Strange

I am finding myself use the word 'strange' a lot to try to describe the way I feel as I, along with everyone else, try to process the Coronavirus pandemic. As a country, our schools closed three days ago and we're all trying to get our heads around the prospect of home educating our children for the next three months.

How do I feel about everything at the moment?

Ans: Strange. 

But strange isn't a feeling, and in fact as a word the more I see it on the page the more the word looks, well strange.

It isn't an emotion, and yet it feels very much like the right word to use. It relays the general disquiet I feel in my soul. I've become quite attached to the word like it 'gets' me, it sums up the mood and manner of the hour. But what's behind it? I resonate with the word for sure, but it isn't good word to communicate actual experience and emotion. It's a word that essentially means 'I don't know' but it's a word that makes honest the fact that 'not knowing' isn't the whole truth; I know enough to know that everything is not ok.

No, what I believe I am feeling (and what others are as well), when I say I feel 'strange' is actually that I am feeling 'afraid'. Fear of the unknown, the myriad of potential worse-case disaster scenarios in my mind and fear of personal redundancy. I have no reason to feel these things, since nothin too obvious has changed in my immediate vicinity; friends and family members are largely healthy, shops are stocked, and yet there exists a foreboding and impending sense of inevitable chaos. It feels, well, strange.

But what I have also noticed is the behaviour my 'strangeness' is leading me toward; which is also pointing to another reality present in my soul. I am finding myself drawn to temptations old and new. I want to binge eat, I want to drink alcohol often, I want to (I feel drawn to) watch things on TV that I know what do be good - essentially pornography.

Why?

Ans: Fear. 

The events of the past week have unsettled me and have therefore created much greater need for comforting.
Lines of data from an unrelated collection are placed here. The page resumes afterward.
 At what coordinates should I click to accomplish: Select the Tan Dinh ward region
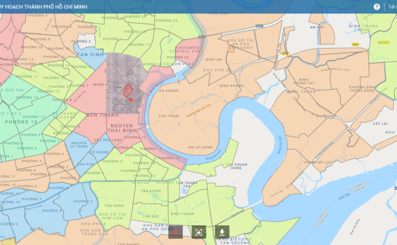(x=90, y=55)
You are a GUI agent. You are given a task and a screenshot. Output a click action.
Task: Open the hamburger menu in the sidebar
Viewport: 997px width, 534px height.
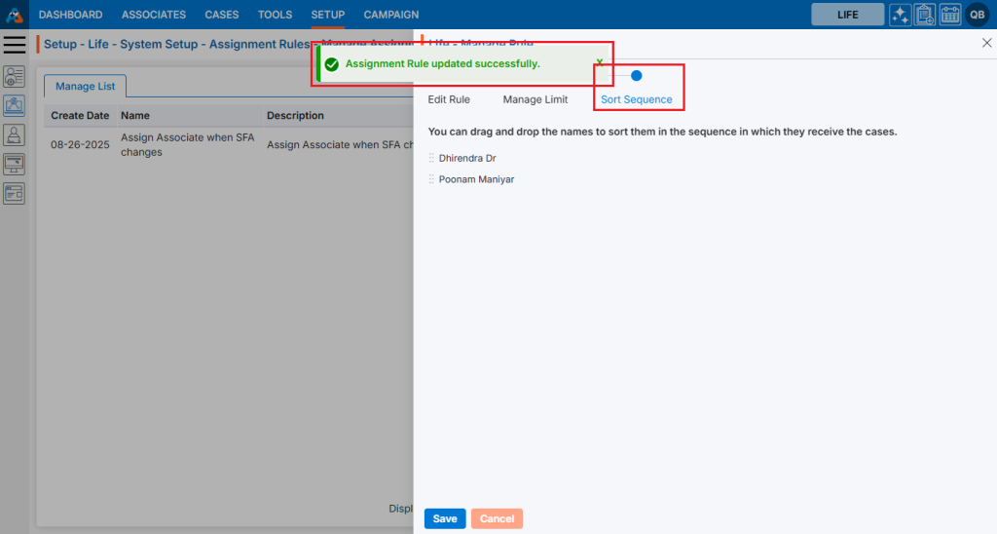tap(15, 45)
My flesh seeks comfort in the only ways it knows how; by gratifying its desires. It convinces me that this wound of fear and discomfort can be treated with a bar of chocolate or a glass of wine, or the adrenaline of pornography. But these are not good sources of comfort. They hit a spot, but the spot then recovers, moves and grows (and needs another 'hit'). The fruit of the flesh, the result of gratifying the sinful nature, is not life but death. No, the flesh is good only for one thing - to be crucified.

Instead I must recognise that these feelings of fear and the need to be comforted can and must be taken to the Lord in prayer. I must do all the usual things I do to fight my flesh's demands - wrestle it, flee from it, involve friends in the struggle, and I must preach the gospel to myself and throw myself under the shadow of the Most High.

He and he alone is my comfort and the Comforter. In a world of uncertainty and crisis, he and he alone can lead my through it.

Do not gratify the desires of the flesh but rather listen to source of their noise, your need for and desire for comfort.